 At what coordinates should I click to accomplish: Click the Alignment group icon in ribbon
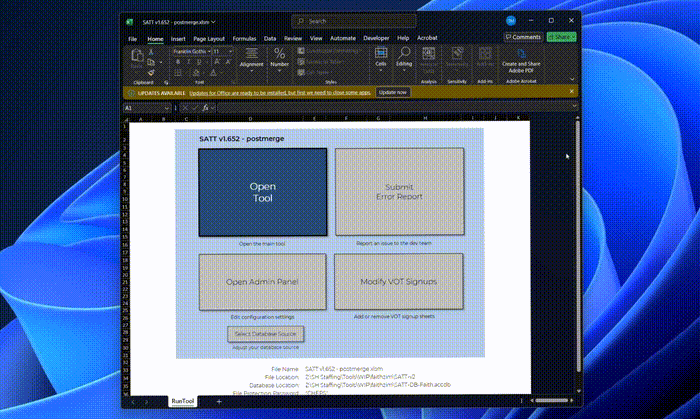[x=251, y=59]
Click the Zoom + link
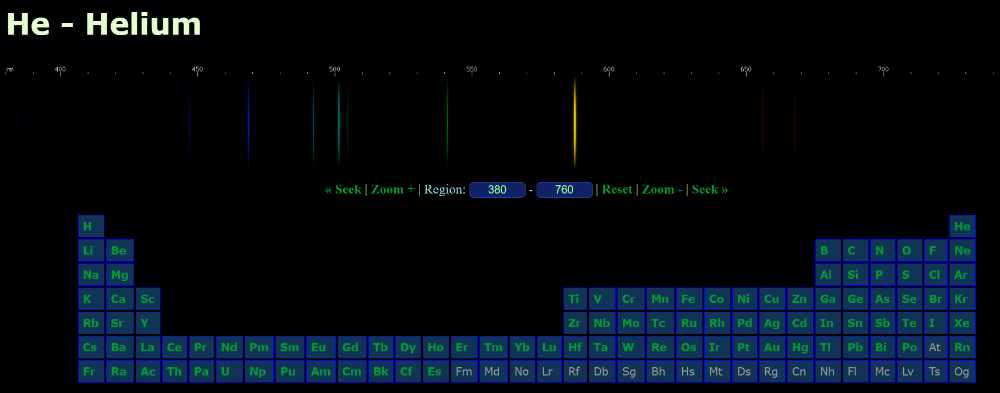 click(392, 189)
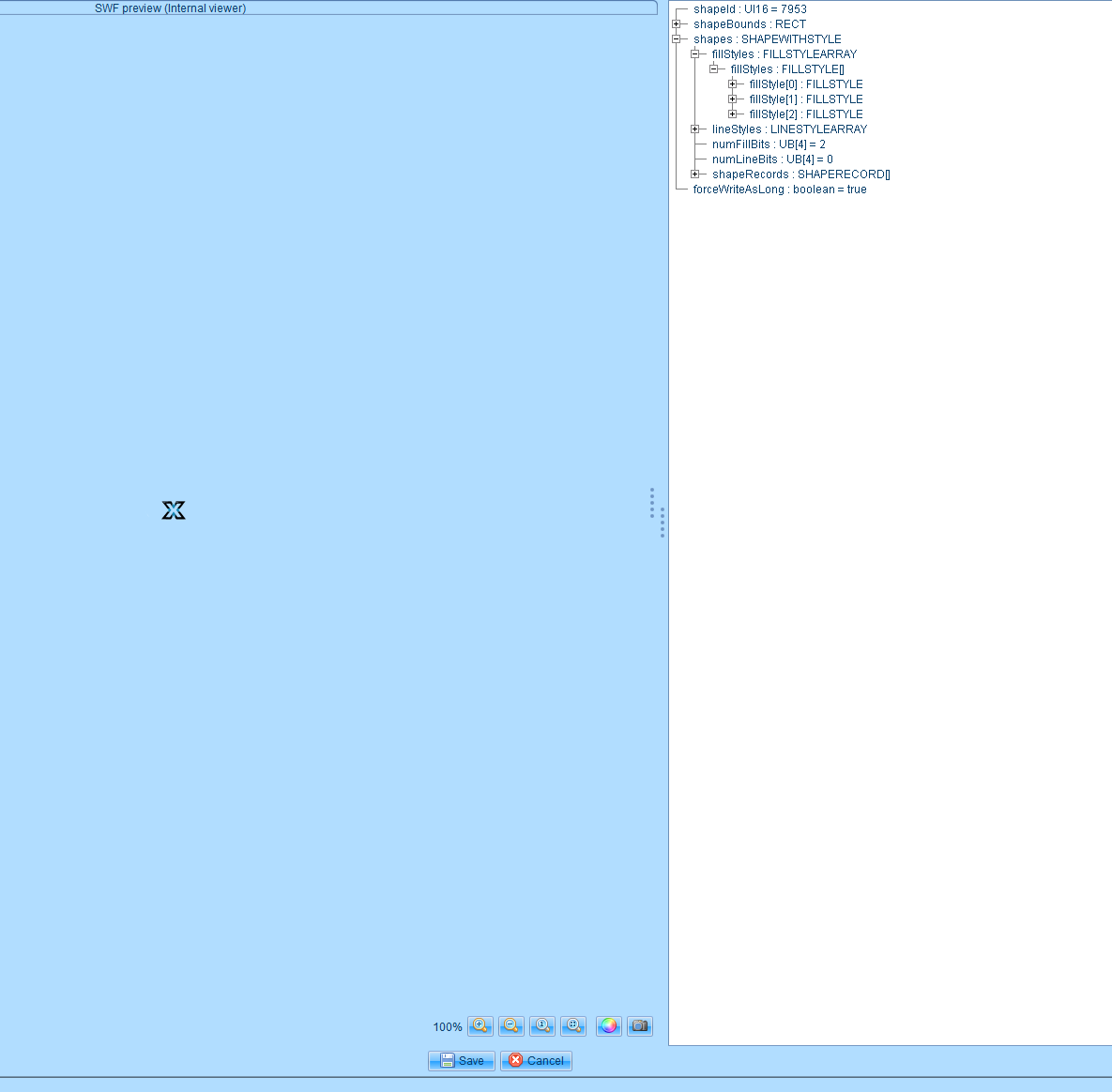Click the zoom in magnifier icon
The image size is (1112, 1092).
coord(480,1025)
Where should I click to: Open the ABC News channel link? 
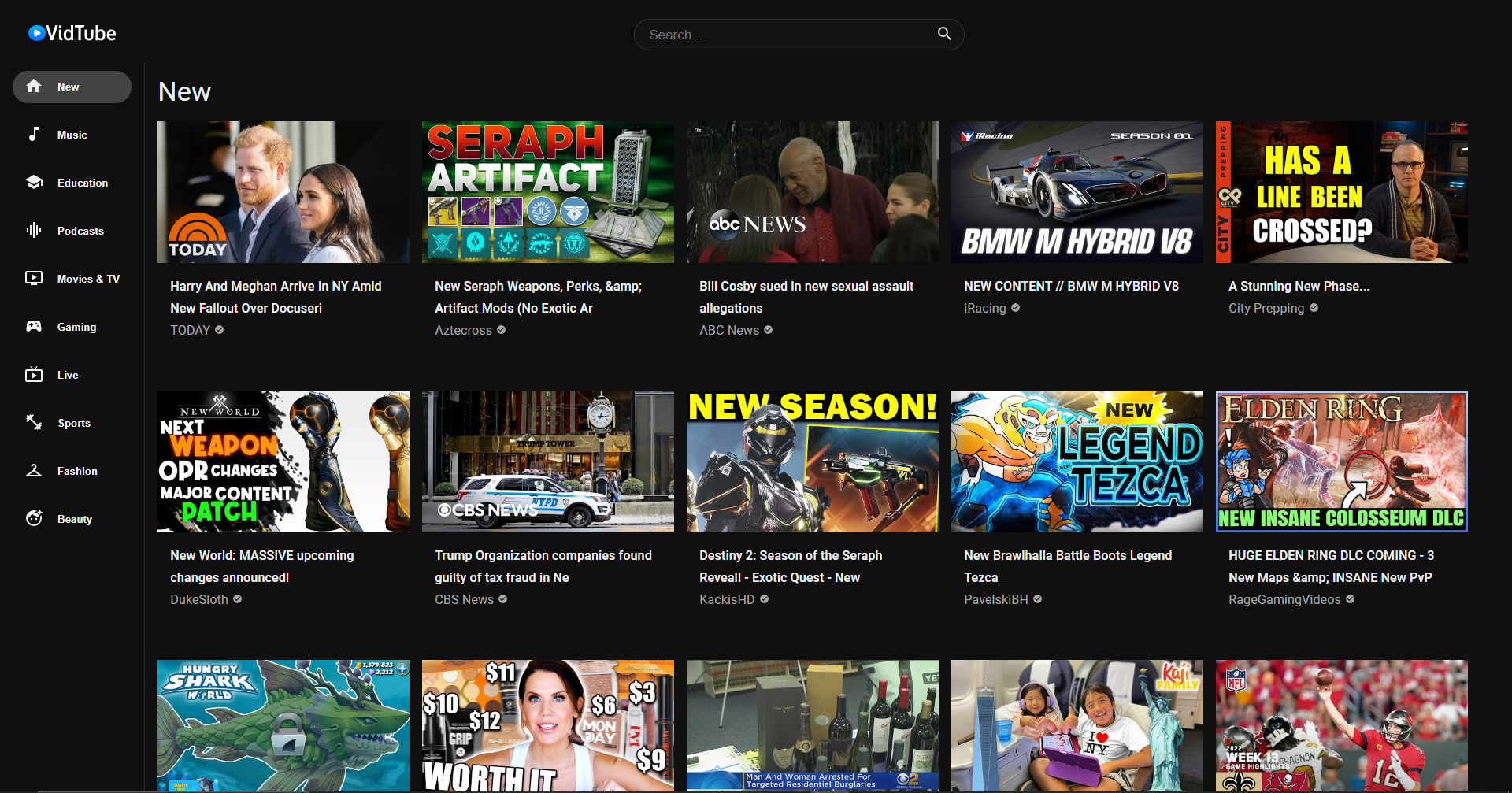[x=728, y=330]
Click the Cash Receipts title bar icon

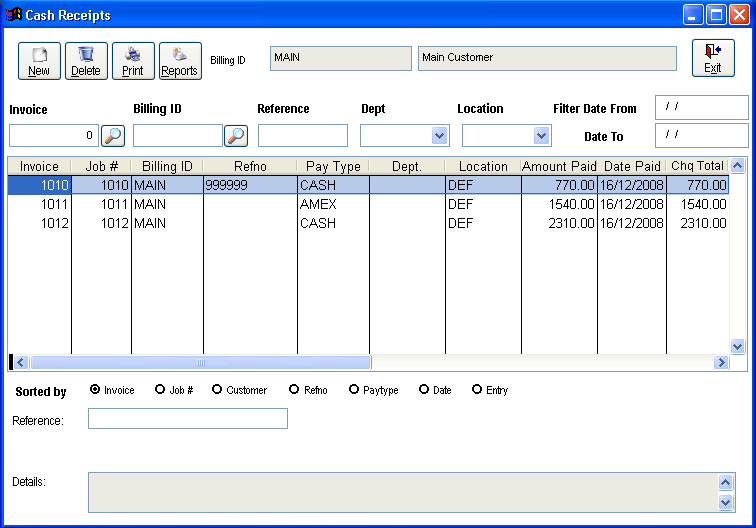pyautogui.click(x=14, y=15)
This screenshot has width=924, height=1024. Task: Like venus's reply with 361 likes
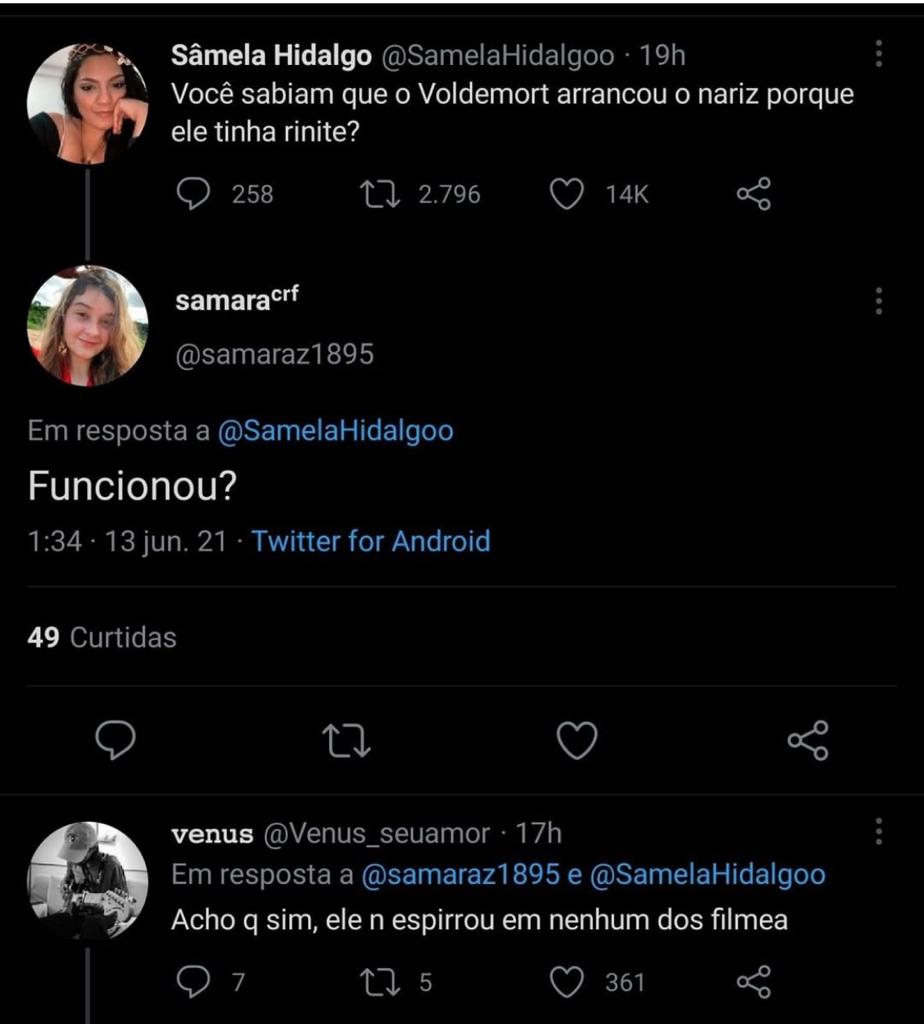(x=567, y=982)
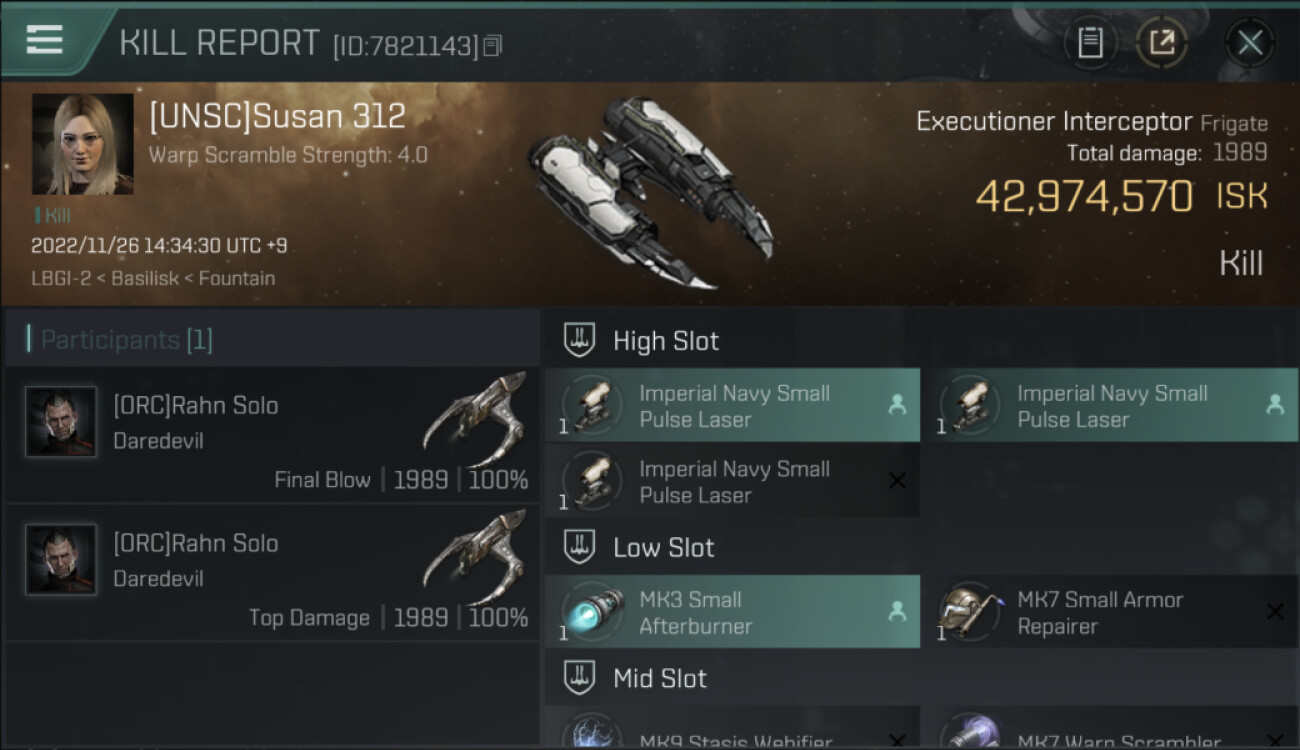The height and width of the screenshot is (750, 1300).
Task: Close the kill report window
Action: (1249, 42)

────────

EXERCISE GOAL |
Restate each of the entries above word for word and skip every image.

COMPLETED TASK |
 At what coordinates should I click to accomplish: Click the Alignment group icon in ribbon
[x=251, y=59]
Click the Zoom + link
 click(392, 189)
Click the zoom in magnifier icon
The image size is (1112, 1092).
coord(480,1025)
Where should I click to: Open the ABC News channel link? 
[x=728, y=330]
Click the Cash Receipts title bar icon

pyautogui.click(x=14, y=15)
This screenshot has width=924, height=1024. Task: Like venus's reply with 361 likes
(x=567, y=982)
The height and width of the screenshot is (750, 1300).
Task: Close the kill report window
Action: (1249, 42)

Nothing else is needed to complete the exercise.